En plus d'économiser de l'énergie, il est aussi possible d'économie de l'eau. Plutôt que de laisser couler l'eau froide de la douche afin d'obtenir de l'eau chaude à bonne température, il vaut mieux porter de l'eau à ébullition pour ensuite la diluer avec de l'eau froide – non chauffée – dans une bassine.

97% d'efficacité pour la bouilloire : même avec un chauffe-eau efficace, la perte thermique dans les tuyauteries ne permettra pas de rivaliser.

Là encore, les maths et la physique nous indiquent comment le calculer.

La bouilloire compte, en gros, 1 litre et demi, soit 1500 gr d'eau, chauffée à 100°C.

L'eau froide sort du robinet à 18°C – peut-être moins en hiver, il faudra le mesurer.

La température idéale de l'eau doit être à la température de la peau, soit environ 33°C. Disons 35°C pour compenser les froides matinées d'hiver.

Nous désirons donc une bassine contenant X gr d'eau à 35°C, composée d'une certaine quantité Y d'eau à 18°C et de 1500 gr d'eau à 100°C.

Nous savons que :

  • (4,18 x 1500) x (100 - 18) = 514140 J – quantité totale d'énergie que nous apportons à la bassine correspondant à la partie chauffée de 1500 gr d'eau de 18 à 100°C;
  • X = Y + 1500 – conservation de la matière;
  • (4,18 x 1500) x (35 - 100) = -1 x (4,18 x Y) x (35 - 18) – conservation de l'énergie : transfert de l'excédent de chaleur de la portion d'eau la plus chaude vers la portion la plus froide.

Ainsi donc :

(4,18 x 1500) x (35 - 100) = - 407550 J  – la partie chaude cède 407550 Joules à la partie froide.

Y = -407550 / -1 x (35-18) x 4,18 = 5737 gr

Il faut donc ajouter 5737 gr d'eau pour obtenir 5737 + 1500 = 7237 gr d'eau à 35°C.

Soit un peu moins de 7,5 litres d'eau soit 3/4 d'une bassine standard de 10 litres, quantité largement suffisante pour prendre une douche.

Vérifions notre calcul; il devrait être équivalent à porter 7237 gr d'eau de 18°C à 35°C, soit :

(4,18 x 7237) x (35 - 18) = 514255 Joules

Ce qui correspond – aux arrondis près pour des raisons de simplicité de calculs et d'affichage – à la quantité d'énergie fournie aux 1500 gr d'eau.

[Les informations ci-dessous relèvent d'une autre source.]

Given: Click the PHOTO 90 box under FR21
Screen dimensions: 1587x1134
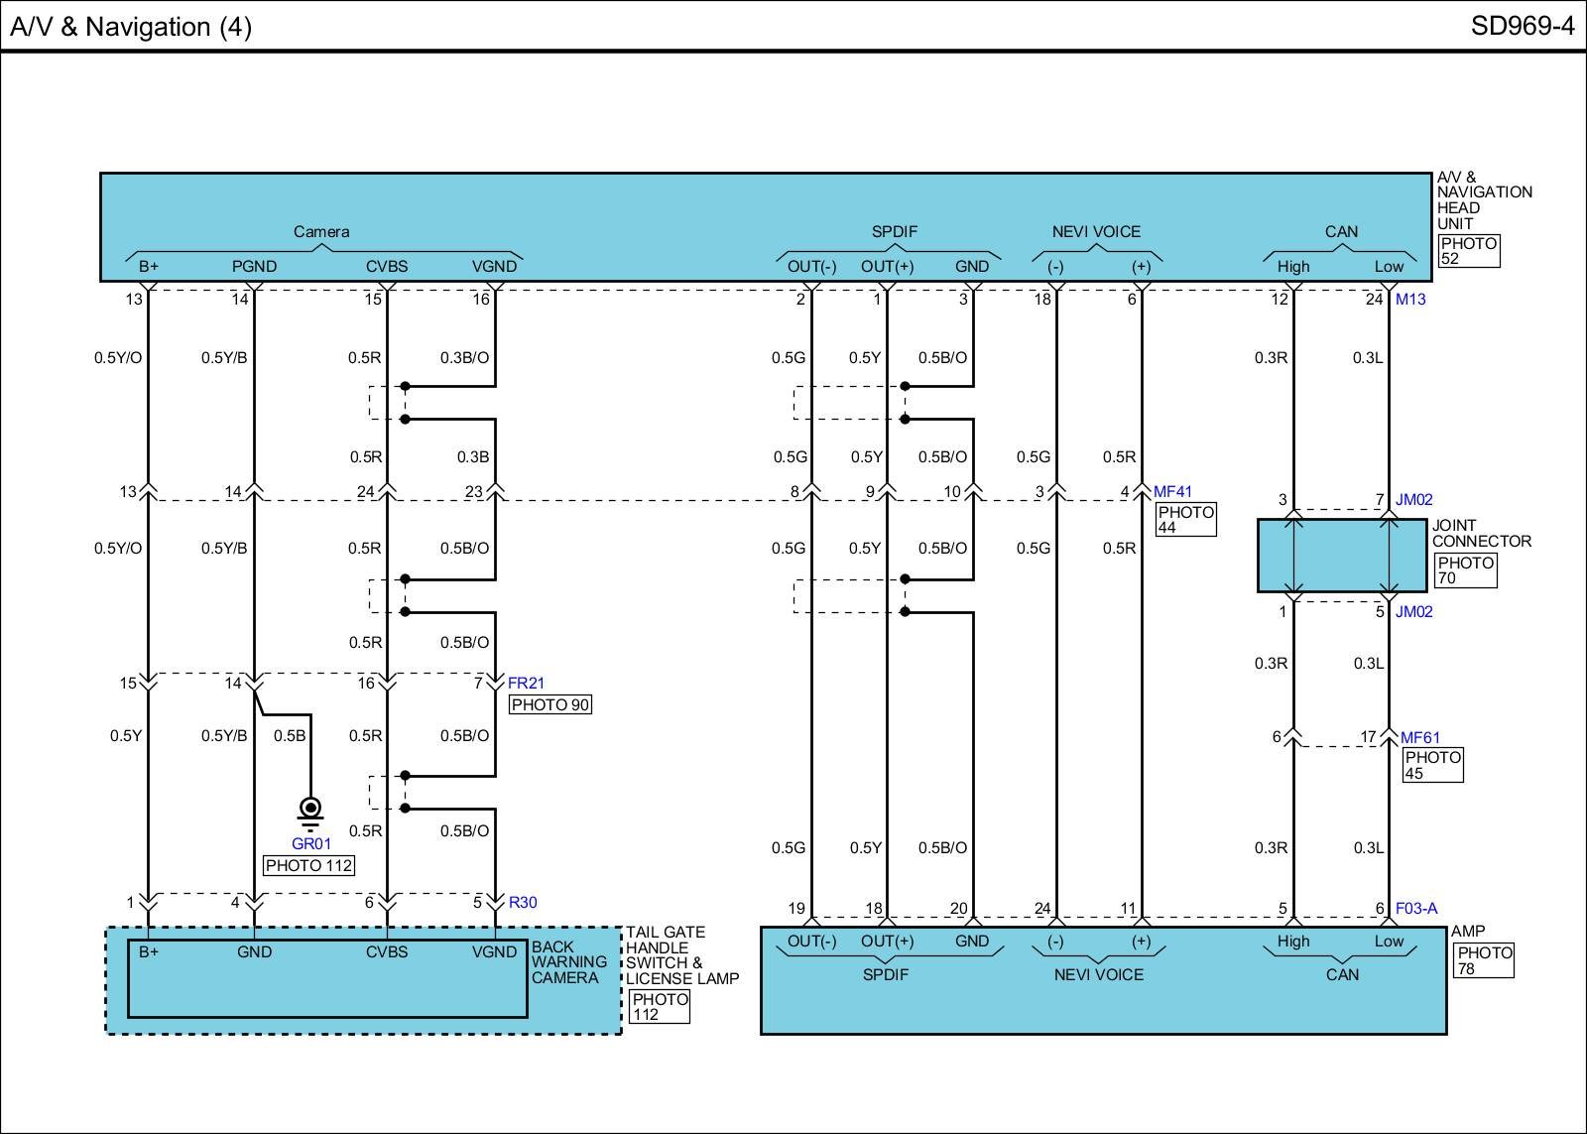Looking at the screenshot, I should (550, 704).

Le compte est bon.

Bien entendu, l'opération vaut aussi bien pour une douche que pour toute autre, comme le rasage de la barbe, avec une quantité d'eau moindre.

Conclusion

Voilà à quoi sert l'instruction dispensée par nos professeurs : se poser des questions à notre niveau individuel – pas celui du voisin –, obtenir les réponses – pour nous, pas le voisin – et en déduire les conséquences grâce à des calculs simples fondés sur des opérations de mathématiques élémentaires ne dépassant pas la difficulté d'une règle de 3.

Quelles sont donc ces conséquences ?

La plaque à induction – ou à gaz, électrique, vitro-céramique – est pratique et utile pour un usage général, mais beaucoup moins pour chauffer un liquide qu'un appareil conçu et optimalisé pour cet usage. Or, l'augmentation de l'efficacité passe aussi par la prise en compte d'une accumulation de petits effets. La somme de ces petits effets est d'ailleurs au fondement de la méthode des 1% ou du Kaizen. Comme dit l'adage : les petits rus font les grandes rivières.

Ainsi donc, toute personne sensible aux problématiques de réduction de consommation, aux améliorations d'efficacité énergétique – ne serait-ce que pour des raisons économiques – peut ainsi investir dans une bouilloire électrique et une bassine.

En continuant le calcul, il est même possible de déterminer exactement et facilement quels seront les gains en ressources naturelles et économiques sur une durée donnée – généralement un an – ce qui donne une valeur concrète aux efforts fournis et aux investissements concédés – la bouilloire et la bassine consommant des ressources pour être fabriquées.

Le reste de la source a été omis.